--- Given passage ---

To analyze the impact of disclosing the handshake hash to an adversary we must consider it's definition. The noise
protocol specification gives its definition, but does not % FIXME double-check this 
guarantee that it can be disclosed to an adversary without compromising security. Figure \ref{crypto_diagram} contains a
flowchart of the derivation of both initiator-transmit and initiator-receive symmetric encryption keys $k_{1,2}$ and the
handshake hash $h$ during the Noise handshake. The definitions of MixHash and MixKey according to the Noise protocol
specification are as follows.

\begin{align}
	\text{MixHash}(h,\text{input}) &= h' = H(h || \text{input})\\
	\text{MixKey}(ck, \text{input}) &= (ck', k_\text{temp}) = \text{HKDF}(ck, \text{input}, 2)\\
\end{align}

Noise's hash-based key derivation function (HKDF) is defined using the HMAC defined in RFC2104\cite{rfc2104}. The hash
function $H$ employed here depends on the cipher spec used, in this work it is BLAKE2s.
\begin{equation}
	\text{HMAC}(K, \text{input}) = H\left(\left(K \oplus opad\right)
		|| H\left(\left(K \oplus ipad\right) || \text{input} \right)\right)
\end{equation}

The HKDF is defined for two and three outputs as follows.
\begin{equation}
	\text{HKDF}(ck, \text{input}, n_\text{out}) =
		\left\{\begin{array}{ll}
			(q_0, q_1) &: n_\text{out} = 2\\
			(q_0, q_1, q_2) &: n_\text{out} = 3\\
		\end{array}\right.
\end{equation}

The outputs $q_i$ are derived from chained HMAC invocations. First, a temporary key $t'$ is derived from the chaining key $ck$
and the input data using the $HMAC$, then depending on $n_\text{out}$ the HMAC is chained twice or thrice to produce
$q_{\{0,1,2\}}$.

---

> **Task list**
1. Reproduce the part of the passage on Noise key derivation that runs between "Noise's hash-based key" and "outputs as follows.", inclusive.
2. For each statement below, decide whether the passage on Noise key derivation supports it. Answer yes or no, and quote the words of the passage that settle it.
(a) The hash function used in this work is BLAKE2s.
(b) Noise's HKDF is built on the HMAC from RFC2104.
(c) To produce its outputs, the HMAC is chained four times.

--- Recorded data ---

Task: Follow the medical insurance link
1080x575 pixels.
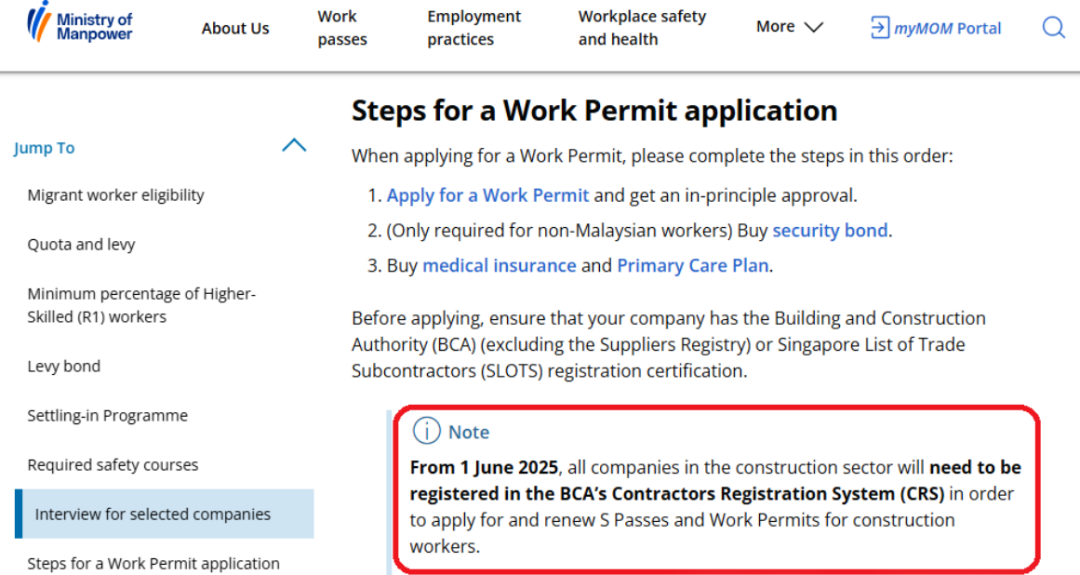Action: click(x=499, y=266)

---

> **Solutions below**
1.
Noise's hash-based key derivation function (HKDF) is defined using the HMAC defined in RFC2104\cite{rfc2104}. The hash
function $H$ employed here depends on the cipher spec used, in this work it is BLAKE2s.
\begin{equation}
	\text{HMAC}(K, \text{input}) = H\left(\left(K \oplus opad\right)
		|| H\left(\left(K \oplus ipad\right) || \text{input} \right)\right)
\end{equation}

The HKDF is defined for two and three outputs as follows.

2.
(a) Yes: "in this work it is BLAKE2s."
(b) Yes: "Noise's hash-based key derivation function (HKDF) is defined using the HMAC defined in RFC2104"
(c) No: "the HMAC is chained twice or thrice"